> [Problem to work on]: Repeat each line of the material below exactly.
===== Given records =====
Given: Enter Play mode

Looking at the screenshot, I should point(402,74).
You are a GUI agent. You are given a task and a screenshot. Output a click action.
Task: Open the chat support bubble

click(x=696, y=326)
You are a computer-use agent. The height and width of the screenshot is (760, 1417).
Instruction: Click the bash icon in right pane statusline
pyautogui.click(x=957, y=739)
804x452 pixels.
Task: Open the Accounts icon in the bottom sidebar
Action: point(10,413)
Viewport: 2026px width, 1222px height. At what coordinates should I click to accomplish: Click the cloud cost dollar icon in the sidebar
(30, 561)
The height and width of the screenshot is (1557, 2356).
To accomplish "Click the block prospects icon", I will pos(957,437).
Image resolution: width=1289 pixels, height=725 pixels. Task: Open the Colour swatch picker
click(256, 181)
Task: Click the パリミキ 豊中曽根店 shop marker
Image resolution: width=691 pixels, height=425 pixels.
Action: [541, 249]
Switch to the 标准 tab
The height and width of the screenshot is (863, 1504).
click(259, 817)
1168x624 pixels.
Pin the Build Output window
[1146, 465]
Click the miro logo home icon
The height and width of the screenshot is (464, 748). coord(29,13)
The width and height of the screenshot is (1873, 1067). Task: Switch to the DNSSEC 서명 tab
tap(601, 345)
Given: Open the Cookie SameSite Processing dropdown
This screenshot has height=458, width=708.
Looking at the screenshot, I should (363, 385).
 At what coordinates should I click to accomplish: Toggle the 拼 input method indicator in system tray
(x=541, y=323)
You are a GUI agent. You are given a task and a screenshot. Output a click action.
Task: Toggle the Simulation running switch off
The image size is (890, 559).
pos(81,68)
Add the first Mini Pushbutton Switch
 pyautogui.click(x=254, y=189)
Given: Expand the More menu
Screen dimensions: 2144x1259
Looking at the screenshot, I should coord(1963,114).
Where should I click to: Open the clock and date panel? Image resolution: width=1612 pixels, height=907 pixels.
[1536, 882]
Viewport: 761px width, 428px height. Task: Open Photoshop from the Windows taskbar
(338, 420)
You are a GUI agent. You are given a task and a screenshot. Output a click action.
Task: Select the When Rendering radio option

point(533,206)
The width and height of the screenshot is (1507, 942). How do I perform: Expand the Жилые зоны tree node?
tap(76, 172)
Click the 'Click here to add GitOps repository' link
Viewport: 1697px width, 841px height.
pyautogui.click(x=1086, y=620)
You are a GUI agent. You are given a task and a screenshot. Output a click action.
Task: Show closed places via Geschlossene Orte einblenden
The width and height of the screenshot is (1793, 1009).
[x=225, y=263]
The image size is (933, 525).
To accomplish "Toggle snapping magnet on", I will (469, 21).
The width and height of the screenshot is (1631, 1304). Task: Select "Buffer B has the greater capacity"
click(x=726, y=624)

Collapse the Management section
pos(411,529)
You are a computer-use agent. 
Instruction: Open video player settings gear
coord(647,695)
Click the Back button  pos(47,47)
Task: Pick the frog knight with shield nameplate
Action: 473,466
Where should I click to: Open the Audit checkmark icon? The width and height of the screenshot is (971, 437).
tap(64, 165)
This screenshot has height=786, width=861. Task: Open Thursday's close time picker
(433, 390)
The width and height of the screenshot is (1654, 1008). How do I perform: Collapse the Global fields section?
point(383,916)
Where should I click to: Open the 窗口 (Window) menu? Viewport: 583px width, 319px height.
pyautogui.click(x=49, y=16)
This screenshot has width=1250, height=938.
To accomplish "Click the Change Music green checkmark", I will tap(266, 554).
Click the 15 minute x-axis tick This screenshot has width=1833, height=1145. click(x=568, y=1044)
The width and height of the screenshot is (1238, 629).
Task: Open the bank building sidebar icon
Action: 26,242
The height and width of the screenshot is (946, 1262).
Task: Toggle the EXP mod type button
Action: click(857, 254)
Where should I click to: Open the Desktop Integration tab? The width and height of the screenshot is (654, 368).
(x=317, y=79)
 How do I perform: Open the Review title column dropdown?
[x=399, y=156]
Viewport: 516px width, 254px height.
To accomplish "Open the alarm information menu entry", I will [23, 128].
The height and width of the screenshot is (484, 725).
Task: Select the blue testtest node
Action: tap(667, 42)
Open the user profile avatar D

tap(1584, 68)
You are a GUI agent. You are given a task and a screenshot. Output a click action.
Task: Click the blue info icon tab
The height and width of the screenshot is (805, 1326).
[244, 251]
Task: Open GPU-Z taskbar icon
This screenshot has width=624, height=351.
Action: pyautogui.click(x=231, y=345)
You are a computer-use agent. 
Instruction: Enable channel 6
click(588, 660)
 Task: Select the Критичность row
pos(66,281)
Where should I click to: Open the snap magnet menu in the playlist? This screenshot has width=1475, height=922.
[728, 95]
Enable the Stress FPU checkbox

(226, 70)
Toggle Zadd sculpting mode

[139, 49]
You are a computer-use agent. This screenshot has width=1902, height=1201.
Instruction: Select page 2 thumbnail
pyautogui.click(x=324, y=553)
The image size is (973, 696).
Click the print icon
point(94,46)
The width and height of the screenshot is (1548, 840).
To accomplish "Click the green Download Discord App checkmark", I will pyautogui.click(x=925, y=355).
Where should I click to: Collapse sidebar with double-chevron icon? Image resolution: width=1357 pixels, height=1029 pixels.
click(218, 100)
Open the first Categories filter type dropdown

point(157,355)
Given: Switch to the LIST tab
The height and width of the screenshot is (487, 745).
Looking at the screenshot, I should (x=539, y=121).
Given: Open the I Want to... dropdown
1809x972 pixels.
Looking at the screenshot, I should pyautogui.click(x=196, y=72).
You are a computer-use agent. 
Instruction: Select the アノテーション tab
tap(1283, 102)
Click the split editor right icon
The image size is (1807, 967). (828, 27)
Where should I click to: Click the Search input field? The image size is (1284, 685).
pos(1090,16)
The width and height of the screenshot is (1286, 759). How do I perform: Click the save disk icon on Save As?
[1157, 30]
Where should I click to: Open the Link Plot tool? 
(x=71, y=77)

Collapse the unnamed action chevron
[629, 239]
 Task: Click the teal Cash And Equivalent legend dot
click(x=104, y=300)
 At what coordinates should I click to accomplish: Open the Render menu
=====
> [Answer to this problem]:
Given: Enter Play mode

Looking at the screenshot, I should point(402,74).
You are a GUI agent. You are given a task and a screenshot. Output a click action.
Task: Open the chat support bubble

click(x=696, y=326)
You are a computer-use agent. The height and width of the screenshot is (760, 1417).
Instruction: Click the bash icon in right pane statusline
pyautogui.click(x=957, y=739)
804x452 pixels.
Task: Open the Accounts icon in the bottom sidebar
Action: point(10,413)
Viewport: 2026px width, 1222px height. At what coordinates should I click to accomplish: Click the cloud cost dollar icon in the sidebar
(30, 561)
The height and width of the screenshot is (1557, 2356).
To accomplish "Click the block prospects icon", I will pos(957,437).
Image resolution: width=1289 pixels, height=725 pixels. Task: Open the Colour swatch picker
click(256, 181)
Task: Click the パリミキ 豊中曽根店 shop marker
Image resolution: width=691 pixels, height=425 pixels.
Action: [541, 249]
Switch to the 标准 tab
The height and width of the screenshot is (863, 1504).
click(259, 817)
1168x624 pixels.
Pin the Build Output window
[1146, 465]
Click the miro logo home icon
The height and width of the screenshot is (464, 748). coord(29,13)
The width and height of the screenshot is (1873, 1067). Task: Switch to the DNSSEC 서명 tab
tap(601, 345)
Given: Open the Cookie SameSite Processing dropdown
This screenshot has height=458, width=708.
Looking at the screenshot, I should (363, 385).
 At what coordinates should I click to accomplish: Toggle the 拼 input method indicator in system tray
(x=541, y=323)
You are a GUI agent. You are given a task and a screenshot. Output a click action.
Task: Toggle the Simulation running switch off
The image size is (890, 559).
pos(81,68)
Add the first Mini Pushbutton Switch
 pyautogui.click(x=254, y=189)
Given: Expand the More menu
Screen dimensions: 2144x1259
Looking at the screenshot, I should coord(1963,114).
Where should I click to: Open the clock and date panel? Image resolution: width=1612 pixels, height=907 pixels.
[1536, 882]
Viewport: 761px width, 428px height. Task: Open Photoshop from the Windows taskbar
(338, 420)
You are a GUI agent. You are given a task and a screenshot. Output a click action.
Task: Select the When Rendering radio option

point(533,206)
The width and height of the screenshot is (1507, 942). How do I perform: Expand the Жилые зоны tree node?
tap(76, 172)
Click the 'Click here to add GitOps repository' link
Viewport: 1697px width, 841px height.
pyautogui.click(x=1086, y=620)
You are a GUI agent. You are given a task and a screenshot. Output a click action.
Task: Show closed places via Geschlossene Orte einblenden
The width and height of the screenshot is (1793, 1009).
[x=225, y=263]
The image size is (933, 525).
To accomplish "Toggle snapping magnet on", I will (469, 21).
The width and height of the screenshot is (1631, 1304). Task: Select "Buffer B has the greater capacity"
click(x=726, y=624)

Collapse the Management section
pos(411,529)
You are a computer-use agent. 
Instruction: Open video player settings gear
coord(647,695)
Click the Back button  pos(47,47)
Task: Pick the frog knight with shield nameplate
Action: 473,466
Where should I click to: Open the Audit checkmark icon? The width and height of the screenshot is (971, 437).
tap(64, 165)
This screenshot has height=786, width=861. Task: Open Thursday's close time picker
(433, 390)
The width and height of the screenshot is (1654, 1008). How do I perform: Collapse the Global fields section?
point(383,916)
Where should I click to: Open the 窗口 (Window) menu? Viewport: 583px width, 319px height.
pyautogui.click(x=49, y=16)
This screenshot has width=1250, height=938.
To accomplish "Click the Change Music green checkmark", I will tap(266, 554).
Click the 15 minute x-axis tick This screenshot has width=1833, height=1145. click(x=568, y=1044)
The width and height of the screenshot is (1238, 629).
Task: Open the bank building sidebar icon
Action: 26,242
The height and width of the screenshot is (946, 1262).
Task: Toggle the EXP mod type button
Action: click(857, 254)
Where should I click to: Open the Desktop Integration tab? The width and height of the screenshot is (654, 368).
(x=317, y=79)
 How do I perform: Open the Review title column dropdown?
[x=399, y=156]
Viewport: 516px width, 254px height.
To accomplish "Open the alarm information menu entry", I will [23, 128].
The height and width of the screenshot is (484, 725).
Task: Select the blue testtest node
Action: tap(667, 42)
Open the user profile avatar D

tap(1584, 68)
You are a GUI agent. You are given a task and a screenshot. Output a click action.
Task: Click the blue info icon tab
The height and width of the screenshot is (805, 1326).
[244, 251]
Task: Open GPU-Z taskbar icon
This screenshot has width=624, height=351.
Action: pyautogui.click(x=231, y=345)
You are a computer-use agent. 
Instruction: Enable channel 6
click(588, 660)
 Task: Select the Критичность row
pos(66,281)
Where should I click to: Open the snap magnet menu in the playlist? This screenshot has width=1475, height=922.
[728, 95]
Enable the Stress FPU checkbox

(226, 70)
Toggle Zadd sculpting mode

[139, 49]
You are a computer-use agent. This screenshot has width=1902, height=1201.
Instruction: Select page 2 thumbnail
pyautogui.click(x=324, y=553)
The image size is (973, 696).
Click the print icon
point(94,46)
The width and height of the screenshot is (1548, 840).
To accomplish "Click the green Download Discord App checkmark", I will pyautogui.click(x=925, y=355).
Where should I click to: Collapse sidebar with double-chevron icon? Image resolution: width=1357 pixels, height=1029 pixels.
click(218, 100)
Open the first Categories filter type dropdown

point(157,355)
Given: Switch to the LIST tab
The height and width of the screenshot is (487, 745).
Looking at the screenshot, I should (x=539, y=121).
Given: Open the I Want to... dropdown
1809x972 pixels.
Looking at the screenshot, I should pyautogui.click(x=196, y=72).
You are a computer-use agent. 
Instruction: Select the アノテーション tab
tap(1283, 102)
Click the split editor right icon
The image size is (1807, 967). (828, 27)
Where should I click to: Click the Search input field? The image size is (1284, 685).
pos(1090,16)
The width and height of the screenshot is (1286, 759). How do I perform: Click the save disk icon on Save As?
[1157, 30]
Where should I click to: Open the Link Plot tool? 
(x=71, y=77)

Collapse the unnamed action chevron
[629, 239]
 Task: Click the teal Cash And Equivalent legend dot
click(x=104, y=300)
 At what coordinates should I click to accomplish: Open the Render menu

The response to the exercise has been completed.